Front page description
Attitudes are lead indicators, compliance is a lag indicator
Back of card summary
Options for attitudinal mapping include presenting paradoxical situations for signification by all actors and presentation of differences for decision making. Periodic use of pulses allows for measurement of change of time (which can also be done with the GENBA version of the software). Data can be presented in a variety of forms to demonstrate change, but can also use SenseMaker® 's narrative landscapes, presented at the level of people’s authority/agency for change to enable vector based, self generated nudge based interventions.
How can it be used?
for diagnosis
Attitudinal mapping is an ideal step before and during any type of attempted change or intervention. By having a better idea of the attitudinal landscape a shift is taking place in, we can better design and direct actions, be mindful of dominant influences as well as aware of outlier attitudes, and select an appropriate direction of movement for intervention.

### Stored records
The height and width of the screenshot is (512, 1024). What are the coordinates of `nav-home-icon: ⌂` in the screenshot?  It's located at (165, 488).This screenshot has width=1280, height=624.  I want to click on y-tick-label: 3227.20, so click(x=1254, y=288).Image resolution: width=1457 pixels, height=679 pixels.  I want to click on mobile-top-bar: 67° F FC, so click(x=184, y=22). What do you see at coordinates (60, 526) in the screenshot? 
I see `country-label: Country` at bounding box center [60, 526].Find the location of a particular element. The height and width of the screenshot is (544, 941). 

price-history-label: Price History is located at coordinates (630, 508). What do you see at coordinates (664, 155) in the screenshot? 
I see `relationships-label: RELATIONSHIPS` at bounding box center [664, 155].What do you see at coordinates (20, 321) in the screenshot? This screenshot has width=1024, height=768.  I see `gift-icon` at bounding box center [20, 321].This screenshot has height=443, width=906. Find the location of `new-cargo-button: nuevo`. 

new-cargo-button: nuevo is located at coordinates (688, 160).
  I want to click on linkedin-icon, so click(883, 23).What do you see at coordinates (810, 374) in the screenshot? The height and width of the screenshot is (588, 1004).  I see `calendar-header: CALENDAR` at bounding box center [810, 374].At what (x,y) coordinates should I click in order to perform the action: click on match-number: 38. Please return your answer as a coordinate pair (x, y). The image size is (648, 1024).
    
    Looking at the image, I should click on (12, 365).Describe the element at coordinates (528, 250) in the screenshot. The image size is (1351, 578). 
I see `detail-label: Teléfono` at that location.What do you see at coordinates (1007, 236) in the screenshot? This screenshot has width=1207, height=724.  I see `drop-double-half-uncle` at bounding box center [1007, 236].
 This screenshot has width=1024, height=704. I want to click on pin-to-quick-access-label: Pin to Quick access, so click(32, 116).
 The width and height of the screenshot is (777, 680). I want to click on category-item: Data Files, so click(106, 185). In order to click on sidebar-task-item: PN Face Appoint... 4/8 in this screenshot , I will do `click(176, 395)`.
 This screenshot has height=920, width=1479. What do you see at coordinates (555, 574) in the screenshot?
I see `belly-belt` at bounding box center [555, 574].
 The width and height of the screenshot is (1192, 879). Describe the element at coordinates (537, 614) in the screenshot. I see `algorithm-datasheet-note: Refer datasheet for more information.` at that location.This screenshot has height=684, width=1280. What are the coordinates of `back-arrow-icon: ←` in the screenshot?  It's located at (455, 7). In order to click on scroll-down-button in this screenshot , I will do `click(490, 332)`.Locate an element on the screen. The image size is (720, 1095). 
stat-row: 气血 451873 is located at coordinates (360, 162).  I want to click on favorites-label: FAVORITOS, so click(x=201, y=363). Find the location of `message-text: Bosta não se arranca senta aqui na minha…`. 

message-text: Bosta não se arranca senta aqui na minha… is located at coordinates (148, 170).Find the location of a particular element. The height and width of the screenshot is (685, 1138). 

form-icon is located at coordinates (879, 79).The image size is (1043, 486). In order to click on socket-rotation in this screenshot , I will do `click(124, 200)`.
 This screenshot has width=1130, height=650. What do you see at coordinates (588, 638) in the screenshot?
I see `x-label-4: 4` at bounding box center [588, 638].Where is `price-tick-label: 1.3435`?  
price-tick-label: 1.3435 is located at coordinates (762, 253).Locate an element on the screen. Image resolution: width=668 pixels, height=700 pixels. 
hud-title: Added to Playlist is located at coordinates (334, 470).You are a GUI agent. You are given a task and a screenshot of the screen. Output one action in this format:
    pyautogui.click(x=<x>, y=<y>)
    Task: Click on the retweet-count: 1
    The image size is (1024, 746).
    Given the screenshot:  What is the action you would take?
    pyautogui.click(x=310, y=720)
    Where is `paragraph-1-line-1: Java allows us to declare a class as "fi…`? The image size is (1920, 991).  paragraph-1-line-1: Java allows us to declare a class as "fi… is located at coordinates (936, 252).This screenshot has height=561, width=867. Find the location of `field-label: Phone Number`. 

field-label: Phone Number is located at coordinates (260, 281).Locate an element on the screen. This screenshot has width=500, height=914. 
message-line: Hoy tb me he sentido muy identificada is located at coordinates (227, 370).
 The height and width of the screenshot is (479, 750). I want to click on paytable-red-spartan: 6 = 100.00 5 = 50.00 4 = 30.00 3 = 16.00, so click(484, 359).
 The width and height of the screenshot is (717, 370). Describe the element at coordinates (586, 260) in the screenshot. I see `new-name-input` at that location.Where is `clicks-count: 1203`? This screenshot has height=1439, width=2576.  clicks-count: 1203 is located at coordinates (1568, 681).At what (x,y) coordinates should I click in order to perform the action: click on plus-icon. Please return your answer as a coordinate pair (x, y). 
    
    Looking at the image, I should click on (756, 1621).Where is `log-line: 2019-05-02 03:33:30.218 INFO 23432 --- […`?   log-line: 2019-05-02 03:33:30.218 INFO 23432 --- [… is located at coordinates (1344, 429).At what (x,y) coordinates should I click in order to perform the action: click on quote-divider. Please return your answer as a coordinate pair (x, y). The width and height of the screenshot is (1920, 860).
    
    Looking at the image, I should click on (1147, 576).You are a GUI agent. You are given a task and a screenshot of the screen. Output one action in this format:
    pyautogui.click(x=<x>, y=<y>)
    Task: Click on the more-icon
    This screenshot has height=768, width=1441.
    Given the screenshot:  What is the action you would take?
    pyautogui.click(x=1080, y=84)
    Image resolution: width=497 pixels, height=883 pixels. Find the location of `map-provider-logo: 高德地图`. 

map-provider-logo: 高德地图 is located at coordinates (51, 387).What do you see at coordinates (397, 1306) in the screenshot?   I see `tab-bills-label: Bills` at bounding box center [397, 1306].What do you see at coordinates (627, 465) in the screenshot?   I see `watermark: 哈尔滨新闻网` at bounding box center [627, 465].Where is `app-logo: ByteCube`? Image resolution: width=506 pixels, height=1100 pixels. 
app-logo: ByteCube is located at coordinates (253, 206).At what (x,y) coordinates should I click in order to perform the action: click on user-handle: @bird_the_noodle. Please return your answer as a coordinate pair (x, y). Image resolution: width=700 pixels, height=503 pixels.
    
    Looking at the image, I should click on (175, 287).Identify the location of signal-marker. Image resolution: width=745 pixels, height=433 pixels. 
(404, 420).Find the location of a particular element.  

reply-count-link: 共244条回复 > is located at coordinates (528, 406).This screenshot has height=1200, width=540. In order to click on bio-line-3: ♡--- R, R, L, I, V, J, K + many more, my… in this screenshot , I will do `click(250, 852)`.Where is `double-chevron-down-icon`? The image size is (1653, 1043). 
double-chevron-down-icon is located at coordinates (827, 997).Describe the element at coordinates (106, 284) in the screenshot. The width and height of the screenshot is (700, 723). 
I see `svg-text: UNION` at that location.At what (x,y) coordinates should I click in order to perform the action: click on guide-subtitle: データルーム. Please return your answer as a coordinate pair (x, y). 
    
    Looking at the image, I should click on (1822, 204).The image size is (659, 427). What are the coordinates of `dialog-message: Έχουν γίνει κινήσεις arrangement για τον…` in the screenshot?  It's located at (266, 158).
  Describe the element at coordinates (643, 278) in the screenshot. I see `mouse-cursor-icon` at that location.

### Tasks for this exercise
(1) Decide whether each statement agrees with the attitudinal mapping card, answering yes or no and quoting the card's words that settle it. (a) Compliance is described as a lead indicator. (b) Measurement through periodic pulses can also be done with the GENBA version of the software. (c) Attitudinal mapping is meant for use only after a change has been made.
(2) Repeat word for word the part of the attitudinal mapping card starting with "Front page description" and going on through "nudge based interventions.".
(3) Carry on the attitudinal mapping card from the point where it stops.

### Task responses
(1)
(a) No: "Attitudes are lead indicators, compliance is a lag indicator"
(b) Yes: "which can also be done with the GENBA version of the software"
(c) No: "Attitudinal mapping is an ideal step before and during any type of attempted change or intervention."

(2)
Front page description
Attitudes are lead indicators, compliance is a lag indicator
Back of card summary
Options for attitudinal mapping include presenting paradoxical situations for signification by all actors and presentation of differences for decision making. Periodic use of pulses allows for measurement of change of time (which can also be done with the GENBA version of the software). Data can be presented in a variety of forms to demonstrate change, but can also use SenseMaker® 's narrative landscapes, presented at the level of people’s authority/agency for change to enable vector based, self generated nudge based interventions.

(3)
for analysis/understanding
An ongoing, or punctuated (through regular pulses, potentially using the Genba version of SenseMaker), use of attitudinal mapping can help create ongoing understanding of an evolving situation through multiple pairs of eyes, emphasising the collective view while revealing underlying attitudes, which are more sensitive indicators of change than compliance.
for intervention
As well as a part of intervention design, monitoring, and evolution, as described above, attitudinal mapping can also be used as a tool for crowdsourcing intervention ideas, offering the opportunity to associate attitudes with proposed intervention.